> [Collected data]
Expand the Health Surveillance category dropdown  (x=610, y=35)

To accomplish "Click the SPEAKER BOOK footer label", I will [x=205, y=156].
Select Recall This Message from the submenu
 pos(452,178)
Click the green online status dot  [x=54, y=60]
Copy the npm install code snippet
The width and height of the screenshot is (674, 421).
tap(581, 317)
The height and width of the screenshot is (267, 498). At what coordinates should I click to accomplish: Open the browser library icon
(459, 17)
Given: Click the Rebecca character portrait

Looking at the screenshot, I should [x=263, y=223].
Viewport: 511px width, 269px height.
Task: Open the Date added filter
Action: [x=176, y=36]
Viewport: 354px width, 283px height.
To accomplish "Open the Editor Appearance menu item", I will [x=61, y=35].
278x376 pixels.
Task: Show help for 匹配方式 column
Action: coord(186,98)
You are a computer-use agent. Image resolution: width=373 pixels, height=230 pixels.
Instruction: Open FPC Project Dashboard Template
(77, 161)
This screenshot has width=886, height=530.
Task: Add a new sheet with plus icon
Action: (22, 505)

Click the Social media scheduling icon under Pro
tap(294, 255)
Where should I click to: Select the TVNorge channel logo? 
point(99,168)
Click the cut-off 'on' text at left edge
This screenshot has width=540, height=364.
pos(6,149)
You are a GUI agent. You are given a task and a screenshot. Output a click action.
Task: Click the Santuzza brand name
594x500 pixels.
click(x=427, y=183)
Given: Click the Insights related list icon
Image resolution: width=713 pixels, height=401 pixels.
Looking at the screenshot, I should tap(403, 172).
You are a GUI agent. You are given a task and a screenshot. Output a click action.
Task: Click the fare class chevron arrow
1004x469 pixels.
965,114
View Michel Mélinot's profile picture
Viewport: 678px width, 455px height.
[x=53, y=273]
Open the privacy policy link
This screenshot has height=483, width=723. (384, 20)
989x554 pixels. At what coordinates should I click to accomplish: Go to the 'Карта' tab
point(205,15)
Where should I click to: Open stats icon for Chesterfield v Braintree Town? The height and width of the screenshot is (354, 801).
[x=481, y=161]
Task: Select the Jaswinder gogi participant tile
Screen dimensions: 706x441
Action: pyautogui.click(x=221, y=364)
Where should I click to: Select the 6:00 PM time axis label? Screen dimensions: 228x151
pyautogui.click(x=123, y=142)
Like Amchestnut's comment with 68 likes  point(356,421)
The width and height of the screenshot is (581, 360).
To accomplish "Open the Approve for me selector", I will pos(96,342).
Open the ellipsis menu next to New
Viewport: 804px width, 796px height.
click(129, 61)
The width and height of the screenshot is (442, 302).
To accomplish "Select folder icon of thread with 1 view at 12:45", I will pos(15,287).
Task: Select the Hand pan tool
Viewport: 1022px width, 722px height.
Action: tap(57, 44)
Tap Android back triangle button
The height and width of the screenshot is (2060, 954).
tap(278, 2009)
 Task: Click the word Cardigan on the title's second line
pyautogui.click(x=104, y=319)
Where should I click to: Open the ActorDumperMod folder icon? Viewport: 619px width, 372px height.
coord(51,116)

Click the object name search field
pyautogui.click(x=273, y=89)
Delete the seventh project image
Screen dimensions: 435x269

> [YOUR INSTRUCTIONS]
Write all the entries again precisely as they were given.

> [EXERCISE SOLUTION]
Expand the Health Surveillance category dropdown  (x=610, y=35)

To accomplish "Click the SPEAKER BOOK footer label", I will [x=205, y=156].
Select Recall This Message from the submenu
 pos(452,178)
Click the green online status dot  [x=54, y=60]
Copy the npm install code snippet
The width and height of the screenshot is (674, 421).
tap(581, 317)
The height and width of the screenshot is (267, 498). At what coordinates should I click to accomplish: Open the browser library icon
(459, 17)
Given: Click the Rebecca character portrait

Looking at the screenshot, I should [x=263, y=223].
Viewport: 511px width, 269px height.
Task: Open the Date added filter
Action: [x=176, y=36]
Viewport: 354px width, 283px height.
To accomplish "Open the Editor Appearance menu item", I will [x=61, y=35].
278x376 pixels.
Task: Show help for 匹配方式 column
Action: coord(186,98)
You are a computer-use agent. Image resolution: width=373 pixels, height=230 pixels.
Instruction: Open FPC Project Dashboard Template
(77, 161)
This screenshot has width=886, height=530.
Task: Add a new sheet with plus icon
Action: (22, 505)

Click the Social media scheduling icon under Pro
tap(294, 255)
Where should I click to: Select the TVNorge channel logo? 
point(99,168)
Click the cut-off 'on' text at left edge
This screenshot has width=540, height=364.
pos(6,149)
You are a GUI agent. You are given a task and a screenshot. Output a click action.
Task: Click the Santuzza brand name
594x500 pixels.
click(x=427, y=183)
Given: Click the Insights related list icon
Image resolution: width=713 pixels, height=401 pixels.
Looking at the screenshot, I should tap(403, 172).
You are a GUI agent. You are given a task and a screenshot. Output a click action.
Task: Click the fare class chevron arrow
1004x469 pixels.
965,114
View Michel Mélinot's profile picture
Viewport: 678px width, 455px height.
[x=53, y=273]
Open the privacy policy link
This screenshot has height=483, width=723. (384, 20)
989x554 pixels. At what coordinates should I click to accomplish: Go to the 'Карта' tab
point(205,15)
Where should I click to: Open stats icon for Chesterfield v Braintree Town? The height and width of the screenshot is (354, 801).
[x=481, y=161]
Task: Select the Jaswinder gogi participant tile
Screen dimensions: 706x441
Action: pyautogui.click(x=221, y=364)
Where should I click to: Select the 6:00 PM time axis label? Screen dimensions: 228x151
pyautogui.click(x=123, y=142)
Like Amchestnut's comment with 68 likes  point(356,421)
The width and height of the screenshot is (581, 360).
To accomplish "Open the Approve for me selector", I will pos(96,342).
Open the ellipsis menu next to New
Viewport: 804px width, 796px height.
click(129, 61)
The width and height of the screenshot is (442, 302).
To accomplish "Select folder icon of thread with 1 view at 12:45", I will pos(15,287).
Task: Select the Hand pan tool
Viewport: 1022px width, 722px height.
Action: tap(57, 44)
Tap Android back triangle button
The height and width of the screenshot is (2060, 954).
tap(278, 2009)
 Task: Click the word Cardigan on the title's second line
pyautogui.click(x=104, y=319)
Where should I click to: Open the ActorDumperMod folder icon? Viewport: 619px width, 372px height.
coord(51,116)

Click the object name search field
pyautogui.click(x=273, y=89)
Delete the seventh project image
Screen dimensions: 435x269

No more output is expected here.